**WORK REQUIRED**. Go through the material below and copy each line exactly.

**DATA FOR THIS EXERCISE**.
== Segment start ==

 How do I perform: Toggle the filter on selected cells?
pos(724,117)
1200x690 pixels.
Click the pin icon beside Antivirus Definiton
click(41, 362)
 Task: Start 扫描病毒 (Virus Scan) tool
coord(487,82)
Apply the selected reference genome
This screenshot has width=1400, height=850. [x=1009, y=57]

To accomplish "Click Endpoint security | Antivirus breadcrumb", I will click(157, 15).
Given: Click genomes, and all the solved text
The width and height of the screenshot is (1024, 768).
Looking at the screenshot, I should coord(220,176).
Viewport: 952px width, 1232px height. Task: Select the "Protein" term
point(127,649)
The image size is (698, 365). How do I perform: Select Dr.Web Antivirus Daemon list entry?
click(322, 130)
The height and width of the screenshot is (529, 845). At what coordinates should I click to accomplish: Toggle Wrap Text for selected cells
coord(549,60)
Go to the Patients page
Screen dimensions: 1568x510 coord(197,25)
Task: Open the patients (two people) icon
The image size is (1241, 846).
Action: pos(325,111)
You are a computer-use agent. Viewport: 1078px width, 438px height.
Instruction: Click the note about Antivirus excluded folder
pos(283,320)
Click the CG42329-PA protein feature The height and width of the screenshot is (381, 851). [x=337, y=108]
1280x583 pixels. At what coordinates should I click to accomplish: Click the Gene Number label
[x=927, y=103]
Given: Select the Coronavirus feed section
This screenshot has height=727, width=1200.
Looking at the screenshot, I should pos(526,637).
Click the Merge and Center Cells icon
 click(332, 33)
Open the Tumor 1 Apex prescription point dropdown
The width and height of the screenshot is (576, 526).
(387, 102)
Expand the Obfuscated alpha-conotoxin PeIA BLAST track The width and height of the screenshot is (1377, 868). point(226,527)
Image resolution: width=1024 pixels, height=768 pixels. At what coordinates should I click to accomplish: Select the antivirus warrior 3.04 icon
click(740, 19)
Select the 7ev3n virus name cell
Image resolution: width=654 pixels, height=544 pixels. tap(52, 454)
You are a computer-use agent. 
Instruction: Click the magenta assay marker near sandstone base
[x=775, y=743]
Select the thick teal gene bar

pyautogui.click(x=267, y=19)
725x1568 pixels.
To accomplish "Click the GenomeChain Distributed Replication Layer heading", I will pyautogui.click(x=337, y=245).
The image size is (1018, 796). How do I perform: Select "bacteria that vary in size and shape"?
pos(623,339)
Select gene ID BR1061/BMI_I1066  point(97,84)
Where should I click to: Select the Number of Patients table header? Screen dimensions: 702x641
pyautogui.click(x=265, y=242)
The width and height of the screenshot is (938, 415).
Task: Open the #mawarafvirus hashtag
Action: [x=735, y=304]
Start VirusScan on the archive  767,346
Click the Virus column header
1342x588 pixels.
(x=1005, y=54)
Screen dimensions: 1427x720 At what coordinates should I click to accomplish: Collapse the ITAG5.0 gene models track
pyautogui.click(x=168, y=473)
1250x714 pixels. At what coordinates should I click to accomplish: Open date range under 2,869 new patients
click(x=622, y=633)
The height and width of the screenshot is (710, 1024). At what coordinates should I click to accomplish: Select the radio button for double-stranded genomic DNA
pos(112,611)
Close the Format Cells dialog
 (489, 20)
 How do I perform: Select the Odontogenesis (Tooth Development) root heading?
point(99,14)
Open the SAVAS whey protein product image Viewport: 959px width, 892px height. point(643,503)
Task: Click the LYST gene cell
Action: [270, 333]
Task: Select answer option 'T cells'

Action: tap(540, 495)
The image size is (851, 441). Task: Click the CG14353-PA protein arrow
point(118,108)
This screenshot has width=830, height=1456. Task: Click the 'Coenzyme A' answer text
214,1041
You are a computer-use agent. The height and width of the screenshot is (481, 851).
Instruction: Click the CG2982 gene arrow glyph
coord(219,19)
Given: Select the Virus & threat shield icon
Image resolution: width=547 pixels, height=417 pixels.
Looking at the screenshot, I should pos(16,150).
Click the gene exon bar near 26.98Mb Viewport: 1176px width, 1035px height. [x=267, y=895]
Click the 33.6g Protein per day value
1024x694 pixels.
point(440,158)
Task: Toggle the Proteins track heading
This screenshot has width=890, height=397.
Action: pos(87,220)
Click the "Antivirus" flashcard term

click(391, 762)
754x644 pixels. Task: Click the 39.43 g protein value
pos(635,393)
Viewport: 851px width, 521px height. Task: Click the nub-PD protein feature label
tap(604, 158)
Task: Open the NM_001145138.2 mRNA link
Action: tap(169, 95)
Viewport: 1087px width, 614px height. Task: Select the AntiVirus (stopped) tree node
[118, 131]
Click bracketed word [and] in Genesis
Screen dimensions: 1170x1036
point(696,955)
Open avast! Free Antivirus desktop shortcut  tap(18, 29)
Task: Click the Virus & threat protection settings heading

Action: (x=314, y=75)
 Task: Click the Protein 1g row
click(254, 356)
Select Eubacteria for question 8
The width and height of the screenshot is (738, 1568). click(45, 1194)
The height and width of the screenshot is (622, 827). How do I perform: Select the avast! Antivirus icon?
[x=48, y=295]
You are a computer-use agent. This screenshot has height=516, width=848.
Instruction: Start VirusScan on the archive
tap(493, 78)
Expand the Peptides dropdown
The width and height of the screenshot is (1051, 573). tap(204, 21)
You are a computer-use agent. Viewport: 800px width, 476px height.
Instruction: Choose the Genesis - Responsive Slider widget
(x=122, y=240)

== Segment end ==

**RESPONSE BELOW**.
 How do I perform: Toggle the filter on selected cells?
pos(724,117)
1200x690 pixels.
Click the pin icon beside Antivirus Definiton
click(41, 362)
 Task: Start 扫描病毒 (Virus Scan) tool
coord(487,82)
Apply the selected reference genome
This screenshot has width=1400, height=850. [x=1009, y=57]

To accomplish "Click Endpoint security | Antivirus breadcrumb", I will click(157, 15).
Given: Click genomes, and all the solved text
The width and height of the screenshot is (1024, 768).
Looking at the screenshot, I should coord(220,176).
Viewport: 952px width, 1232px height. Task: Select the "Protein" term
point(127,649)
The image size is (698, 365). How do I perform: Select Dr.Web Antivirus Daemon list entry?
click(322, 130)
The height and width of the screenshot is (529, 845). At what coordinates should I click to accomplish: Toggle Wrap Text for selected cells
coord(549,60)
Go to the Patients page
Screen dimensions: 1568x510 coord(197,25)
Task: Open the patients (two people) icon
The image size is (1241, 846).
Action: pos(325,111)
You are a computer-use agent. Viewport: 1078px width, 438px height.
Instruction: Click the note about Antivirus excluded folder
pos(283,320)
Click the CG42329-PA protein feature The height and width of the screenshot is (381, 851). [x=337, y=108]
1280x583 pixels. At what coordinates should I click to accomplish: Click the Gene Number label
[x=927, y=103]
Given: Select the Coronavirus feed section
This screenshot has height=727, width=1200.
Looking at the screenshot, I should pos(526,637).
Click the Merge and Center Cells icon
 click(332, 33)
Open the Tumor 1 Apex prescription point dropdown
The width and height of the screenshot is (576, 526).
(387, 102)
Expand the Obfuscated alpha-conotoxin PeIA BLAST track The width and height of the screenshot is (1377, 868). point(226,527)
Image resolution: width=1024 pixels, height=768 pixels. At what coordinates should I click to accomplish: Select the antivirus warrior 3.04 icon
click(740, 19)
Select the 7ev3n virus name cell
Image resolution: width=654 pixels, height=544 pixels. tap(52, 454)
You are a computer-use agent. 
Instruction: Click the magenta assay marker near sandstone base
[x=775, y=743]
Select the thick teal gene bar

pyautogui.click(x=267, y=19)
725x1568 pixels.
To accomplish "Click the GenomeChain Distributed Replication Layer heading", I will pyautogui.click(x=337, y=245).
The image size is (1018, 796). How do I perform: Select "bacteria that vary in size and shape"?
pos(623,339)
Select gene ID BR1061/BMI_I1066  point(97,84)
Where should I click to: Select the Number of Patients table header? Screen dimensions: 702x641
pyautogui.click(x=265, y=242)
The width and height of the screenshot is (938, 415).
Task: Open the #mawarafvirus hashtag
Action: [x=735, y=304]
Start VirusScan on the archive  767,346
Click the Virus column header
1342x588 pixels.
(x=1005, y=54)
Screen dimensions: 1427x720 At what coordinates should I click to accomplish: Collapse the ITAG5.0 gene models track
pyautogui.click(x=168, y=473)
1250x714 pixels. At what coordinates should I click to accomplish: Open date range under 2,869 new patients
click(x=622, y=633)
The height and width of the screenshot is (710, 1024). At what coordinates should I click to accomplish: Select the radio button for double-stranded genomic DNA
pos(112,611)
Close the Format Cells dialog
 (489, 20)
 How do I perform: Select the Odontogenesis (Tooth Development) root heading?
point(99,14)
Open the SAVAS whey protein product image Viewport: 959px width, 892px height. point(643,503)
Task: Click the LYST gene cell
Action: [270, 333]
Task: Select answer option 'T cells'

Action: tap(540, 495)
The image size is (851, 441). Task: Click the CG14353-PA protein arrow
point(118,108)
This screenshot has width=830, height=1456. Task: Click the 'Coenzyme A' answer text
214,1041
You are a computer-use agent. The height and width of the screenshot is (481, 851).
Instruction: Click the CG2982 gene arrow glyph
coord(219,19)
Given: Select the Virus & threat shield icon
Image resolution: width=547 pixels, height=417 pixels.
Looking at the screenshot, I should pos(16,150).
Click the gene exon bar near 26.98Mb Viewport: 1176px width, 1035px height. [x=267, y=895]
Click the 33.6g Protein per day value
1024x694 pixels.
point(440,158)
Task: Toggle the Proteins track heading
This screenshot has width=890, height=397.
Action: pos(87,220)
Click the "Antivirus" flashcard term

click(391, 762)
754x644 pixels. Task: Click the 39.43 g protein value
pos(635,393)
Viewport: 851px width, 521px height. Task: Click the nub-PD protein feature label
tap(604, 158)
Task: Open the NM_001145138.2 mRNA link
Action: tap(169, 95)
Viewport: 1087px width, 614px height. Task: Select the AntiVirus (stopped) tree node
[118, 131]
Click bracketed word [and] in Genesis
Screen dimensions: 1170x1036
point(696,955)
Open avast! Free Antivirus desktop shortcut  tap(18, 29)
Task: Click the Virus & threat protection settings heading

Action: (x=314, y=75)
 Task: Click the Protein 1g row
click(254, 356)
Select Eubacteria for question 8
The width and height of the screenshot is (738, 1568). click(45, 1194)
The height and width of the screenshot is (622, 827). How do I perform: Select the avast! Antivirus icon?
[x=48, y=295]
You are a computer-use agent. This screenshot has height=516, width=848.
Instruction: Start VirusScan on the archive
tap(493, 78)
Expand the Peptides dropdown
The width and height of the screenshot is (1051, 573). tap(204, 21)
You are a computer-use agent. Viewport: 800px width, 476px height.
Instruction: Choose the Genesis - Responsive Slider widget
(x=122, y=240)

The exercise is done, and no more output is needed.